** Start of Given data **
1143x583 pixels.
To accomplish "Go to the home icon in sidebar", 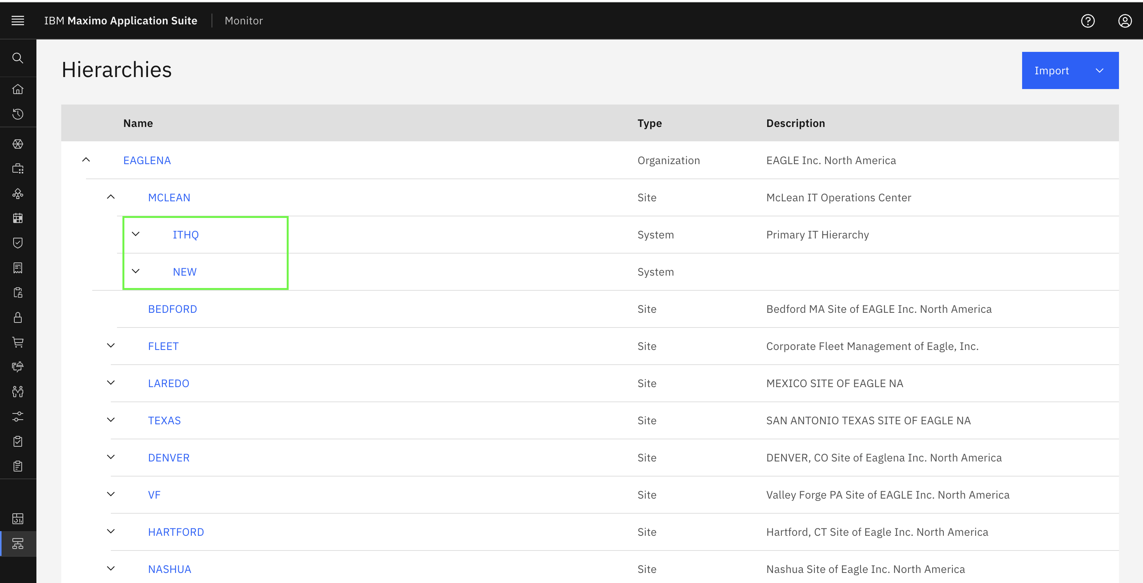I will [x=18, y=89].
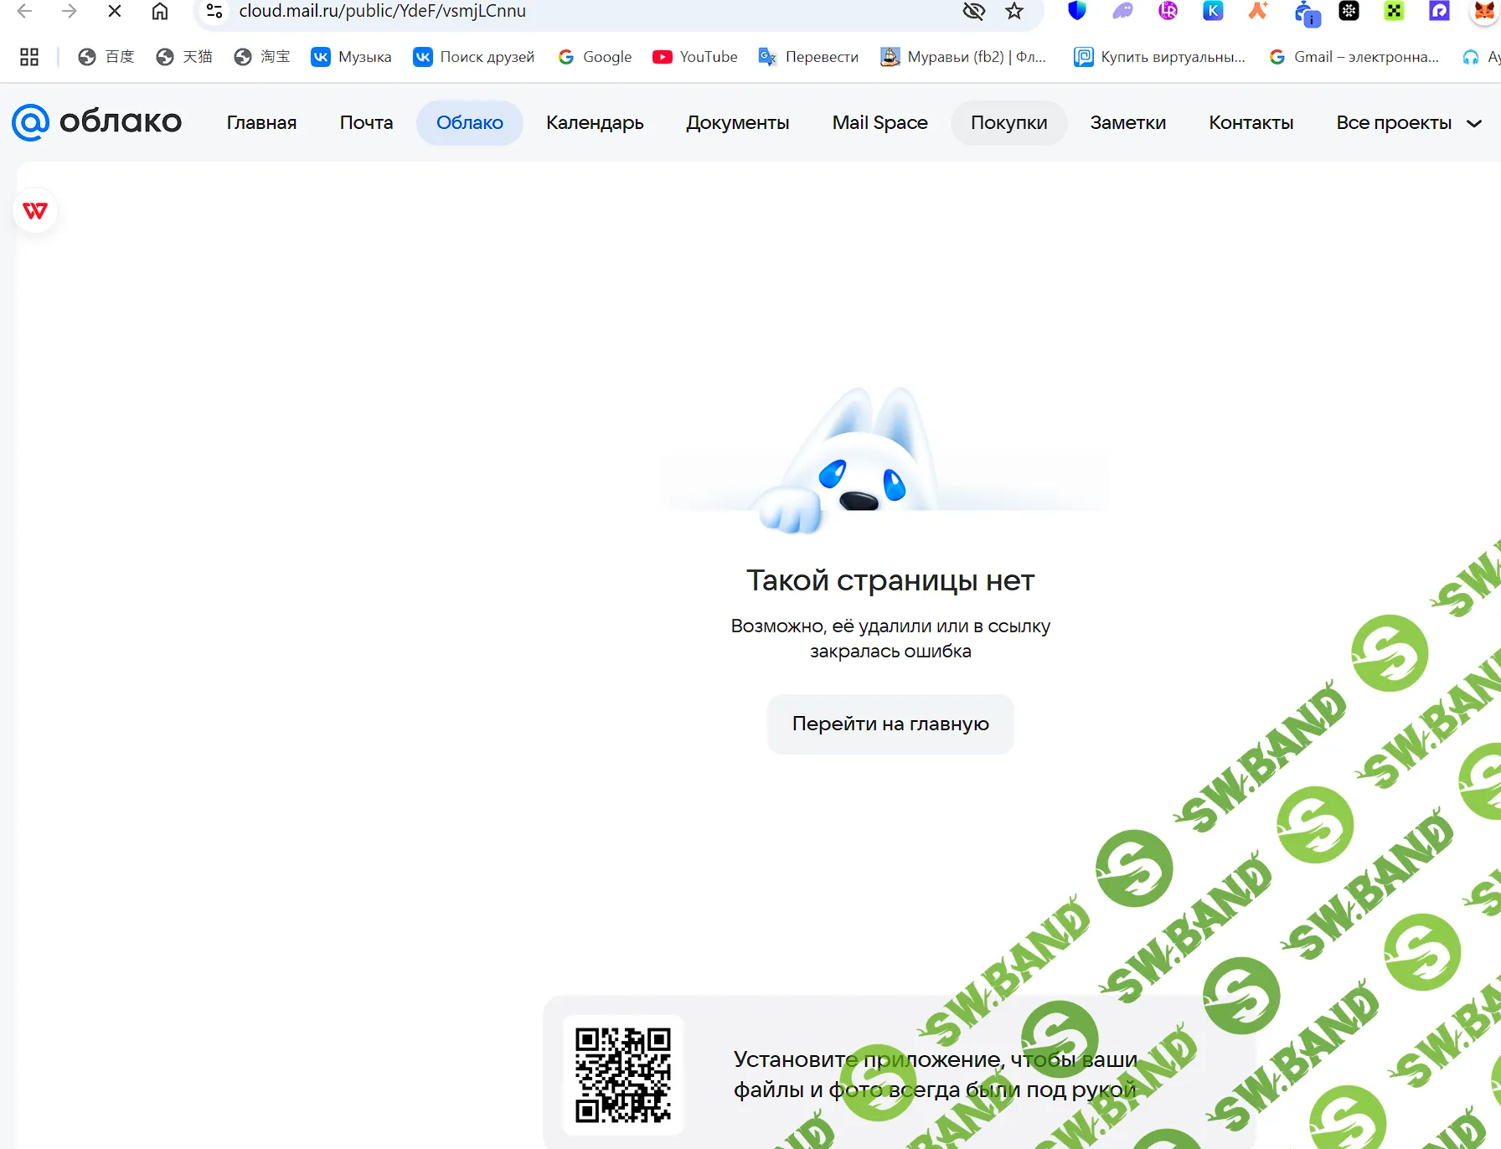This screenshot has height=1149, width=1501.
Task: Bookmark this page with the star icon
Action: click(1014, 11)
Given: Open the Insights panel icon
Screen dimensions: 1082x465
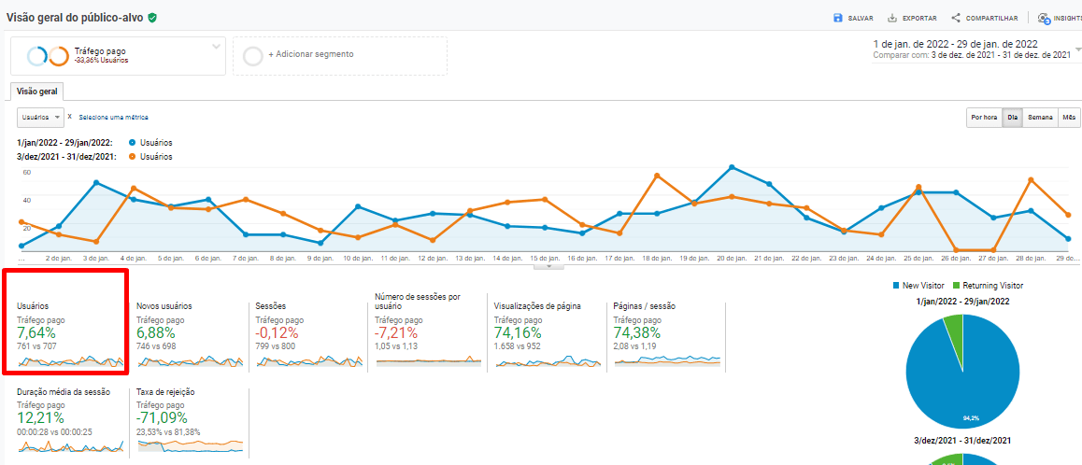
** End of Given data **
▶ Instruction: Quote the rows word for word, from the line containing "Given: Open the Insights panel icon" through the end of the rows. Omit the pictures.

▶ Response to this exercise:
Given: Open the Insights panel icon
Screen dimensions: 1082x465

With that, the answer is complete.